Latest studies with FMRIs and other tools have found that general anesthesia decouples the sections of the brain from each other. All the various parts of the brain stop communicating. It's an entities different state than sleep based on the brain activity.
Normally when we have various stimuli or are asleep, neural activity "flows" around from one section to the other. When under general anesthesia those flows are isolated and don't connect to other sections of the brain.
This has actually given us a huge clue as to where consciousness comes from and what makes it a thing.
It also helps explain why going under is just lights out and no drama or anything. It's like an off switch for the "person".
Thats exactly what some do, depends on the anesthetic, but it doesn't matter because if a memory never forms it may as well not have happened.
That is an interesting philosophical question.
If suffering is not remembered, was there even suffering? And if there was, does it matter? I can think of a few counterexamples of that, for example: a killer who tortures his victim before killing them.
Uhh, yes and yes? What's stopping a rapist from anesthesizing their victims before the act and using the fact that they did as an excuse to get off charges under your logic?
Presumably in your scenario the victim remembers the torture though.
In the case of general anaesthetic the memory is effectively considered to be deleted in real time. On its way through the brain it ceases to exist so it never reaches the conscious mind.

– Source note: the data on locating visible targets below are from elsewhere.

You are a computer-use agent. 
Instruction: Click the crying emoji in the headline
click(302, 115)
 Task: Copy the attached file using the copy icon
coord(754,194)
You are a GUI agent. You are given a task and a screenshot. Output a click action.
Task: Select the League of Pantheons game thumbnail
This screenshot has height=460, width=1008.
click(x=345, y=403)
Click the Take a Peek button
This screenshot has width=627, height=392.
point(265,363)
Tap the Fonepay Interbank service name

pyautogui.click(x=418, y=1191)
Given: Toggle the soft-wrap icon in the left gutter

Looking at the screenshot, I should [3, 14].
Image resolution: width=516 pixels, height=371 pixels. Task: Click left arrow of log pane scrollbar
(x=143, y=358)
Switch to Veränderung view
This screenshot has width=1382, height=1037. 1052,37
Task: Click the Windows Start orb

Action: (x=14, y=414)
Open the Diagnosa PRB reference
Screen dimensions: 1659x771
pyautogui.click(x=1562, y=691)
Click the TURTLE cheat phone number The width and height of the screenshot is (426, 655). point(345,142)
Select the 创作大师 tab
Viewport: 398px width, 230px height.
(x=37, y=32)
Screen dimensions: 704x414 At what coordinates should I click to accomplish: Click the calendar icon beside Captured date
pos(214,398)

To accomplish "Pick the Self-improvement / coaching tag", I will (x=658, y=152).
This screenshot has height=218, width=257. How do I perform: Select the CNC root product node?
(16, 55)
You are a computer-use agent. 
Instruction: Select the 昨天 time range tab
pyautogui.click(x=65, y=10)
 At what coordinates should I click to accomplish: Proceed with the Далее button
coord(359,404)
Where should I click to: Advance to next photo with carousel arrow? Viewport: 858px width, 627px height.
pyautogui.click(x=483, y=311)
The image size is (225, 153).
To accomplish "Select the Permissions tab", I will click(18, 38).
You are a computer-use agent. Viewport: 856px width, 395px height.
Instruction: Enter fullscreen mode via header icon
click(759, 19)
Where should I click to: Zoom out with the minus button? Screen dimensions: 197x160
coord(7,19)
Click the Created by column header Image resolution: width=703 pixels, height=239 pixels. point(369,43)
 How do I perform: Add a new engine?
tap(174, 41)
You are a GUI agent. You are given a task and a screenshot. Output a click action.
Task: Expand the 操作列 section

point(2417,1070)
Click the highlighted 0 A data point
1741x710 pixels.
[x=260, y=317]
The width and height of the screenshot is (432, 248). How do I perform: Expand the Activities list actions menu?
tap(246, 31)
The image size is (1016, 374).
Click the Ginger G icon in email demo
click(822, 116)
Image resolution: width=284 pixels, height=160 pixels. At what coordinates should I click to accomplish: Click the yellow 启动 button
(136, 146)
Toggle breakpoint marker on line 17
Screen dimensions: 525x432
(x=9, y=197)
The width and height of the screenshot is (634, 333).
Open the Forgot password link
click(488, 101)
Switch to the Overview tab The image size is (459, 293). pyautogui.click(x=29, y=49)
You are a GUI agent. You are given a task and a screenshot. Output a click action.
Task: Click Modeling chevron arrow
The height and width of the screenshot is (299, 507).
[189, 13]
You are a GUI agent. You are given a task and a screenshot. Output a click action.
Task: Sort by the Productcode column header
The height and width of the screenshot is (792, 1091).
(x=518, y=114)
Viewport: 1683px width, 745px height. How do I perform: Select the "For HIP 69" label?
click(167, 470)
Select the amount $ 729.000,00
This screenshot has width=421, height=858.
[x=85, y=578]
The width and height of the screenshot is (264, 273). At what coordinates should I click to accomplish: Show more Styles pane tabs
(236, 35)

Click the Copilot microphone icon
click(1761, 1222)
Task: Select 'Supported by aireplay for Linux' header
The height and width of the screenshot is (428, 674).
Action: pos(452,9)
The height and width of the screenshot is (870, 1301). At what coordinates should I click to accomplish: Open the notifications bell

I had to be put under a few years ago to extract wisdom teeth and I wouldn't say I was 100% gone. I remember seeing the light through my eyelids, hearing muffled unintelligible voices, and feeling mild tension as they worked in my mouth, jostling my head around. No pain, but notable light sensations. It also felt like it was over in a minute for an hour and a half procedure. Was definitely a wild experience, but certainly no terror remembered, thankfully.